Christie Pitts, Backstage Capital investment partner and chief of staff, will head up the accelerator, which is one of the programs that came out of Backstage Studio.

“My purpose is changing the narrative in tech and who is allowed to be a successful tech founder,” Pitts told us after the Disrupt panel. “Being a successful entrepreneur is not a zero-sum game. You can have a successful company, and I can have a successful company.

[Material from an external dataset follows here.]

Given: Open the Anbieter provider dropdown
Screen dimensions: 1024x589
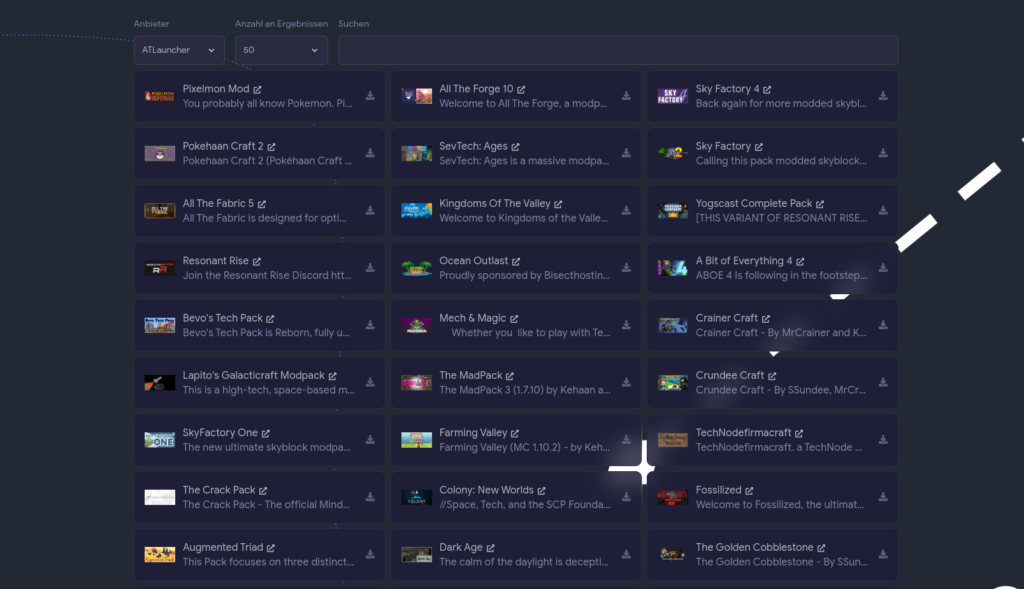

And we feel like there is an opportunity in this space for underestimated founders where they can learn how to fundraise.”

SAN FRANCISCO, CA – SEPTEMBER 05: Black & Brown Founders Founder and CEO Aniyia Williams (L) and Backstage Capital Founder and Managing Partner Arlan Hamilton speak onstage during Day 1 of TechCrunch Disrupt SF 2018 at Moscone Center on September 5, 2018 in San Francisco, California. (Photo by Kimberly White/Getty Images for TechCrunch)

To help build out programming and work with the cohorts in the four locales, Backstage Capital will enlist the services of Wayne Sutton and Melinda Epler, co-founders of Change Catalyst, a firm that promotes the importance of creating inclusive tech ecosystems. Microsoft and MailChimp are also partners in the accelerator’s launch. Mark Levy, formerly the global director of people at Airbnb, will also contribute to the accelerator.

Hamilton remains steadfast about the importance of diversity and inclusion in tech.

“I just think that Microsoft and MailChimp are understanding that we’re now the cool kids,” Hamilton said. “It’s the right side of things to be talking about. And you can only talk so much before it’s time to act.”

Hamilton said that the firm’s $36 million fund it announced earlier this year will yield results by the end of the year. She also says we’ll see Backstage with a $100 million fund by the end of 2020.

“We’ll keep doing what feels right to us, and try to leave things a little better than where we found them — that’s always our goal,” she said. “The accelerator will allow us to continue with our growing deal flow. And maybe by 2021, there’s a chance we could be in 10 to 12 cities investing in 100 companies a year.”